Métodos de tamizaje invasivos para casos graves:

-Broncoscopía                                    -Aspiración directa

-Lavado bronquio alveolar                   -Toracocentesis

Fuente:

http://www.lung.org/lung-disease/pneumonia/symptoms-diagnosis-and.html

http://www2.udec.cl/~ofem/remedica/VOL2/neumonia/neumonia.html

Descripción de la enfermedad

La neumonía es un tipo de infección respiratoria aguda que afecta a los pulmones. Éstos están formados por pequeños sacos, llamados alvéolos, que —en personas sanas— se llenan de aire al respirar. Los alvéolos de los enfermos de neumonía están llenos de pus y líquido, lo que hace dolorosa la respiración y limita la absorción de oxígeno.
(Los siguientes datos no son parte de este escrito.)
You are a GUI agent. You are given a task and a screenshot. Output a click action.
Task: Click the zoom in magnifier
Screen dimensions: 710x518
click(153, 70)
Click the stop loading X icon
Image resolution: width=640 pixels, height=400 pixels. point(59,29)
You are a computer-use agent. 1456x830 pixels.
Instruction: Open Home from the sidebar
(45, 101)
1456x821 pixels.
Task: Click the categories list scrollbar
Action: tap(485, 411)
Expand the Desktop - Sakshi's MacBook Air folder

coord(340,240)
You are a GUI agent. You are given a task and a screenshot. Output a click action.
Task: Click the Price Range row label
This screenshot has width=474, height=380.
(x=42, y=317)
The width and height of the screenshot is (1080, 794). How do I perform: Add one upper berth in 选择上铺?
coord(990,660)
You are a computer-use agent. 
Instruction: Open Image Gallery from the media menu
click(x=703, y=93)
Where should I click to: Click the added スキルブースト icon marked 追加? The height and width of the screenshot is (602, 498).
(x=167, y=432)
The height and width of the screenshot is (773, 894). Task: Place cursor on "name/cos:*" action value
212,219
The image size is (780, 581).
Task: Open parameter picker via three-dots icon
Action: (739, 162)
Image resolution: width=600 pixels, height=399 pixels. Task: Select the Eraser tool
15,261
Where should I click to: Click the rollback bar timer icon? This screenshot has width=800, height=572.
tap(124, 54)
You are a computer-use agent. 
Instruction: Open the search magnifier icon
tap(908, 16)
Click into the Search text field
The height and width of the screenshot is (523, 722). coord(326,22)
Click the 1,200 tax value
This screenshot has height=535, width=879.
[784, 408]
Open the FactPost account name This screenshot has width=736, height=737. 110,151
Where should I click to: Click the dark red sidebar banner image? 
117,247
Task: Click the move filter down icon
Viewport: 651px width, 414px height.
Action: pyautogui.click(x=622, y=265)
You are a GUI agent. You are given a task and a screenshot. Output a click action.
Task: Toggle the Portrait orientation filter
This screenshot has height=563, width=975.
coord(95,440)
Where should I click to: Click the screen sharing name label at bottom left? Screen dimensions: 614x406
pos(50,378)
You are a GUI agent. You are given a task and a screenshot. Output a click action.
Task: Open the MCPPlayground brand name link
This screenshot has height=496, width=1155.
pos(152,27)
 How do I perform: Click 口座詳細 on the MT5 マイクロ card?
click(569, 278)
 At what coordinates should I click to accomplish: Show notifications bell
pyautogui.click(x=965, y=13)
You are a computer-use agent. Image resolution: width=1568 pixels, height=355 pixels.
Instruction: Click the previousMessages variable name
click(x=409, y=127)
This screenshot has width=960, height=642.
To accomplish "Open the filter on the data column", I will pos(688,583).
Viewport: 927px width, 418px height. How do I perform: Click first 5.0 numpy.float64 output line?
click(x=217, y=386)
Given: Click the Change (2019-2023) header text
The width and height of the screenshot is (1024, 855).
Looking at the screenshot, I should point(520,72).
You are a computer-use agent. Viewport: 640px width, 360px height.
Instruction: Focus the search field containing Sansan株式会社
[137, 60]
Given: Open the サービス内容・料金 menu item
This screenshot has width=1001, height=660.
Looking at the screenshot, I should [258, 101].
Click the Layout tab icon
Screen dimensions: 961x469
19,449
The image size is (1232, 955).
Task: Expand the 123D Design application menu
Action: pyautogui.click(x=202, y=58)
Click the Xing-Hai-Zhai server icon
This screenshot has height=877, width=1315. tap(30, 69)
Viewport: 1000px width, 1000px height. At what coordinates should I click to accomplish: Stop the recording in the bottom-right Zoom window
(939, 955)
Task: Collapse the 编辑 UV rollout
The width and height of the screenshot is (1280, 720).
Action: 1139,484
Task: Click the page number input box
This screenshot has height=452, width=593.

Escojo esta patología ya que en Ecuador el índice de mortalidad por esta dolencia es elevado y es de mi interés conocer el origen, molestias y la cura o tratamiento para esta enfermedad.

                                 

Fuente:
http://www.who.int/mediacentre/factsheets/fs331/es/index.html

Dedicatoria

El presente blog, esta dedicado a mis padres por  siempre ser  las personas que me  guían, respaldan y animan brindándome  fuerza para luchar y alcanzar lo que me propongo.

Y me gustaría investigar y conocer como se llevan a cabo los procesos moleculares de diferentes transtornos que se dan en el organismo, para así buscar una manera adecuada de tratarlos y sobre todo de prevenirlos brindando informacion a otras personas.